Liquid demixing in elastic networks: cavitation, permeation, or size selection?

TL;DR

This paper develops a theoretical framework to understand how elastic networks influence liquid-liquid phase separation (LLPS) in biological systems, predicting new droplet phases including size-limited and network-including condensates.

Contribution

It introduces a model accounting for capillary forces, heterogeneity, and nonlinear mechanics to predict novel LLPS behaviors in elastic networks.

Findings

Cavitated droplets fully exclude the network.

Size-limited, pore-scale droplets can form in chromatin networks.

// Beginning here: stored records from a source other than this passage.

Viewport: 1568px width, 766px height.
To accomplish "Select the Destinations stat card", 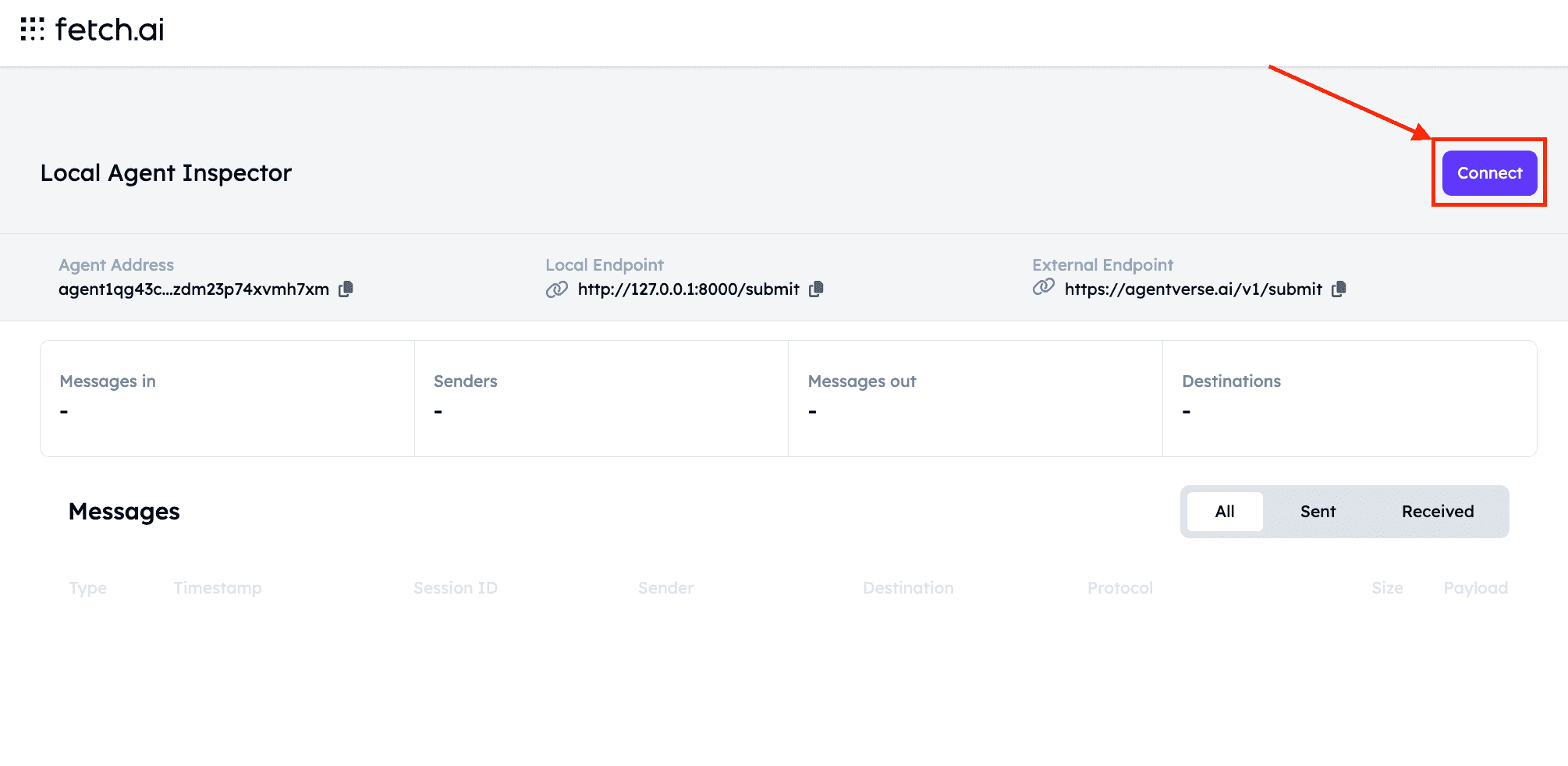I will click(1349, 398).
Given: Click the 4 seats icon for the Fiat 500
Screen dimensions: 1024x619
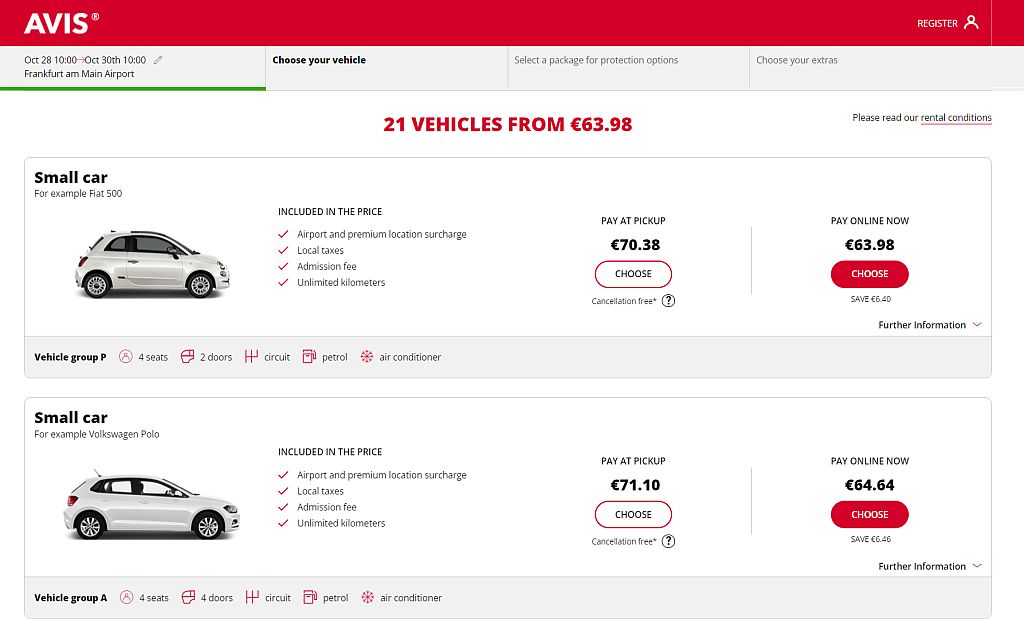Looking at the screenshot, I should tap(126, 356).
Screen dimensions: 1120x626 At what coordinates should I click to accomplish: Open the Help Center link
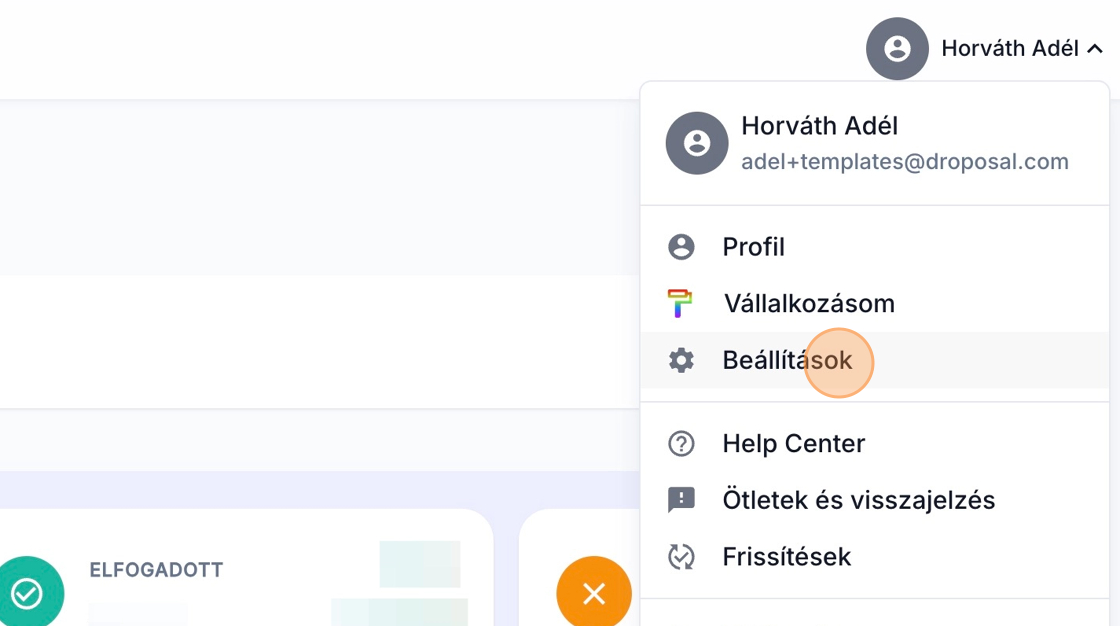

Network-including macroscopic droplets are thermodynamically possible.

Abstract

Demixing of multicomponent biomolecular systems via liquid-liquid phase separation (LLPS) has emerged as a potentially unifying mechanism governing the formation of several membrane-less intracellular organelles ("condensates"), both in the cytoplasm (e.g., stress granules) and in the nucleoplasm (e.g., nucleoli). While both in vivo experiments and studies of synthetic systems demonstrate that LLPS is strongly affected by the presence of a macromolecular elastic network, a fundamental understanding of the role of such networks on LLPS is still lacking. Here we show that, upon accounting for capillary forces responsible for network expulsion, small-scale heterogeneity of the network, and its nonlinear mechanical properties, an intriguing picture of LLPS emerges. Specifically, we predict that, in addition to the experimentally observed cavitated droplets which fully exclude the network, two other phases are thermodynamically possible: elastically arrested, size-limited droplets at the network pore scale, and network-including macroscopic droplets. In particular, pore size-limited droplets may emerge in chromatin networks, with implications for structure and function of nucleoplasmic condensates.